Benton stared hard down at her. “What are you going to say?”

She smiled, a sad, resigned smile. “I don’t know yet,” she confessed. “I just want to have a minute with him. I think I’ll know when I get there.”

He nodded. “All right,” he said. “I’m just going to make a quick telephone call, if I may?”

She pointed him to the toadstool-shaped telephone nook under the stairs, and reflected, as he moved away, that silhouetted like that against the La Farge window, Benton looked like a Lapith in a Thessalonian glade, one of those mythical relatives of the centaurs, descended from Apollo. She smiled and made her way up the stairs.

“Harley?” she said, tapping softly on his door. It opened under the pressure of her knuckle.

She found her brother’s room in a state of frantic disarray. Trunks stood open, and piles of shirts and woolen sweaters heaped in leaning towers.

“Did you find them?” he asked, his back to her as he rummaged through a drawer.

“No, I’m afraid not,” Sibyl said, smiling. He glanced over his shoulder, tossing the stubborn lock of hair out of his eyes, and broke into a grin.

“Oh! Well, hi there,” Harlan said, a glimmer of knowingness in his eyes. “Sure missed you at breakfast.”

She arched her eyebrow at him and leaned against one of the posts of his bed, folding her arms.

“Looks like you’re making an awful lot of progress,” she said, surveying his packing.

“Well, I guess I’d better if I want to make my train,” he said. “Got to go down to New York, you know, and change and catch another one to make the camp upstate. All the fellows are going.”

“Even your friends from school?” she asked.

“Well, sure.” Harley grinned, his eyes shining with excitement. “A lot of ’em are, anyway. We’ll get in fighting shape, and then we’ll join up with the Canadians. Can’t sit around waiting all day for Wilson to get his head on straight.
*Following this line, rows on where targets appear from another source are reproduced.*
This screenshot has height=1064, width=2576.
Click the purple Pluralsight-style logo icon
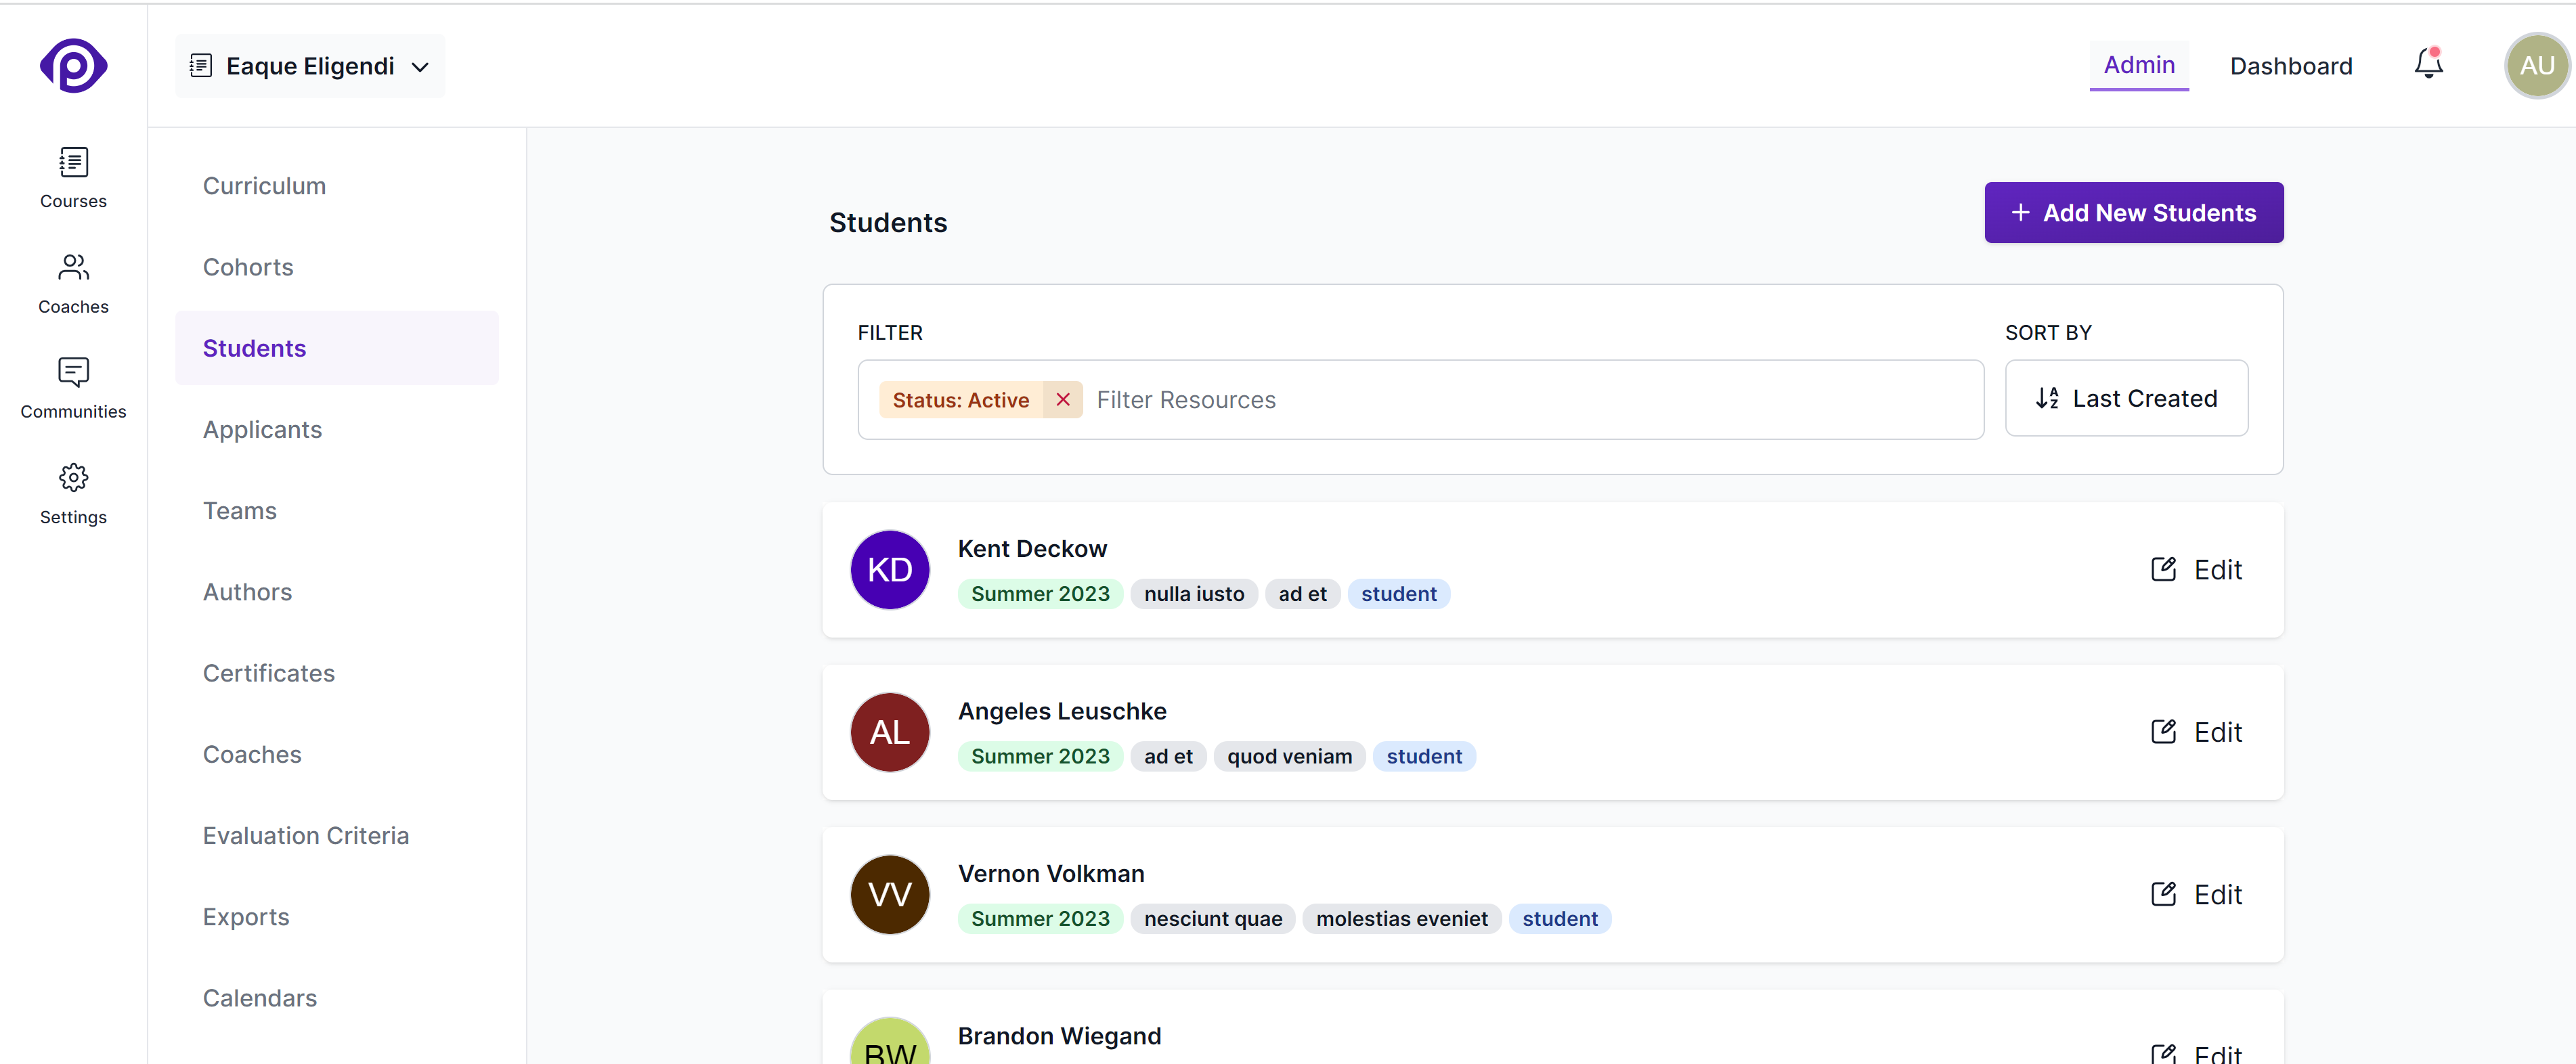(x=73, y=65)
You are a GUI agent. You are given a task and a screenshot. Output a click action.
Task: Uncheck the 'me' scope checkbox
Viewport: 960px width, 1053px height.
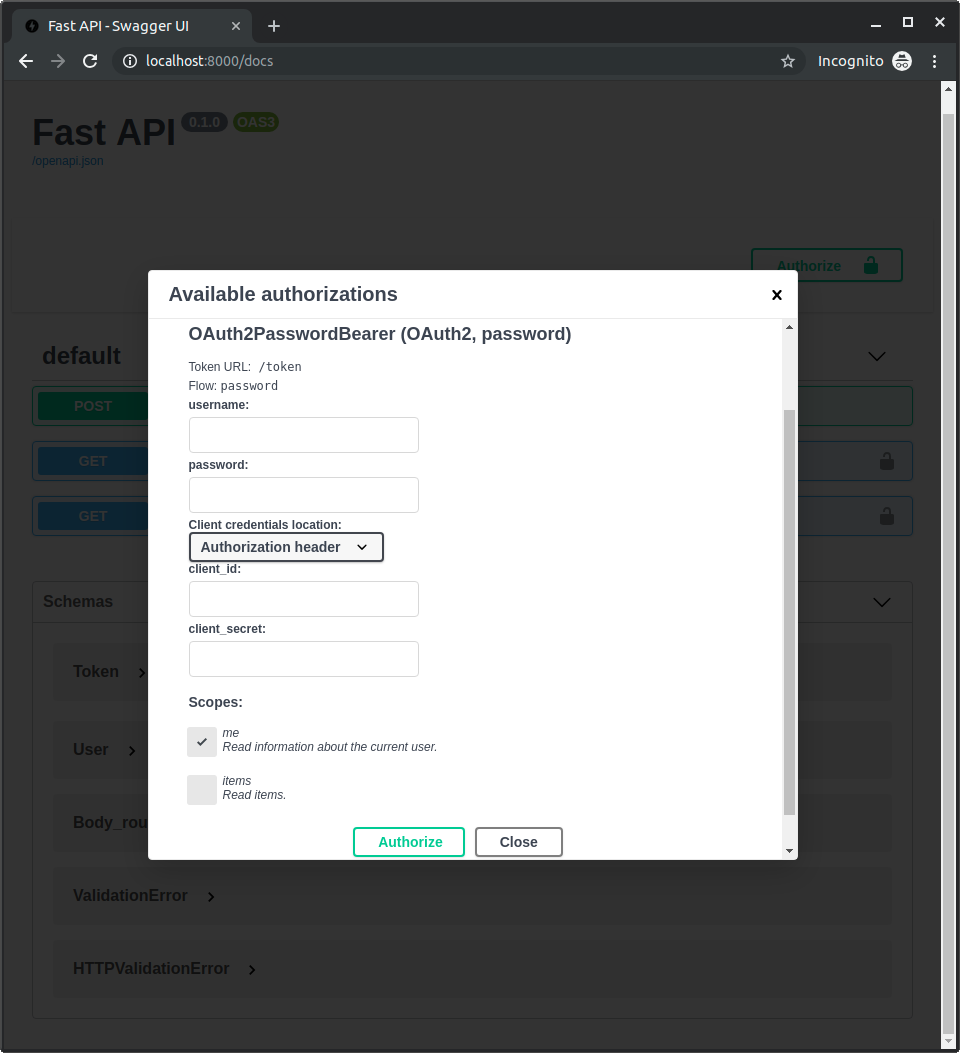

Fritz’s got plenty of fight in him, looks like. I just hope it’s not all over by the time I get there.”

Sibyl smiled, surprised. “I never knew you to be such a follower of current events,” she said.
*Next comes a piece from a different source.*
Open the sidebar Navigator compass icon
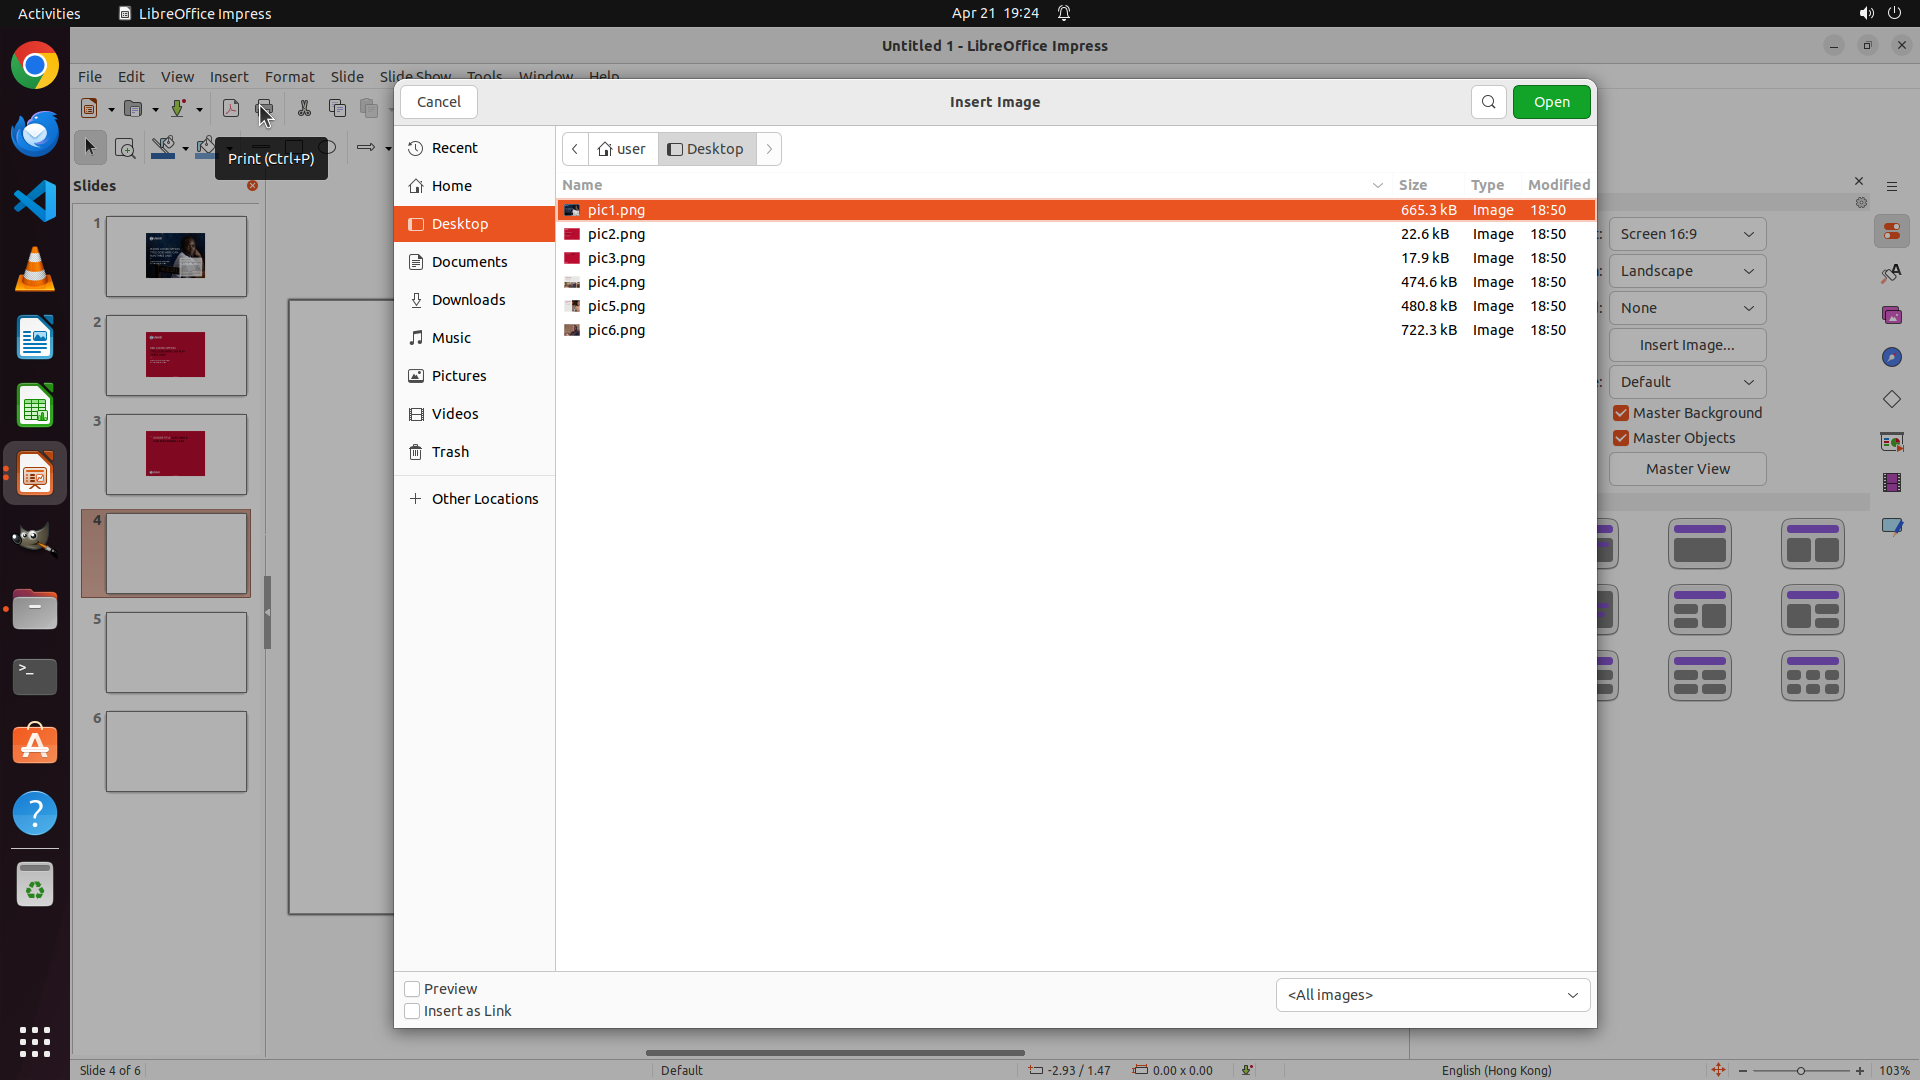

He stuffed another few sweaters into the trunk on the floor, sat on it with his full weight, and lashed it closed.

“Well,” he said, “I guess you’re not far wrong. But for some reason—” He paused, staring into the middle distance. A shadow passed over his face, and he scratched under his chin as it went. “Oh, I don’t know. I guess I just couldn’t believe they’d torpedo that liner.
Lusitania
. I just couldn’t believe they’d do it. All those people. None of them had anything to do with the war at all. They had no reason to die like that. Did they?”

She watched him, waiting.

He paused again, his hands hanging between his knees. “I mean, you read in the papers about everything that’s going on over there, the Belgian orphans and the chlorine gas and everything, and it’s so—remote. I guess for a long time it didn’t seem like it was real. Or if it was, it didn’t seem like it had anything to do with me. But then, that ship going down . . .” He trailed off, gazing out the window at the street below, and then met her gaze. “What kind of man would stand aside, idle, when something like that happens? I feel like I have to do something. I have to. I’ve sat aside long enough.”

“Aren’t you worried that it’ll be dangerous?” she asked, as carefully as she was able.

He stood, shaking off his passing study, and bustled back to the pile of shirts on top of his highboy.

“Dangerous?” he echoed with a laugh. “Why, sure it’ll be dangerous. It’d better be dangerous!”

“What makes you say that?” Sibyl asked, her eyes glimmering under a sheen of tears. She held very still, not blinking, to keep them in her eyes, where he couldn’t see them.

He sighed, looking up at himself in the highboy mirror. Sibyl could see his face in the mirror, which looked older than when he came home from school those few short weeks ago. More like the man he dreamed of being.

“I guess,” he said, gazing on his own reflection. “I guess there just comes a time, Sibsie, when a man has to distinguish himself. That’s what it is. It’s my time.”

As he said this Sibyl wrapped her arms around her waist, cupping her elbows in her hands. She hesitated, then moved to stand next to him. He looked at her with some surprise, and she threw her arms around him, clasping him tightly to her. “Harley,” she whispered in his ear. “Always my little lieutenant. I’m so proud of you.”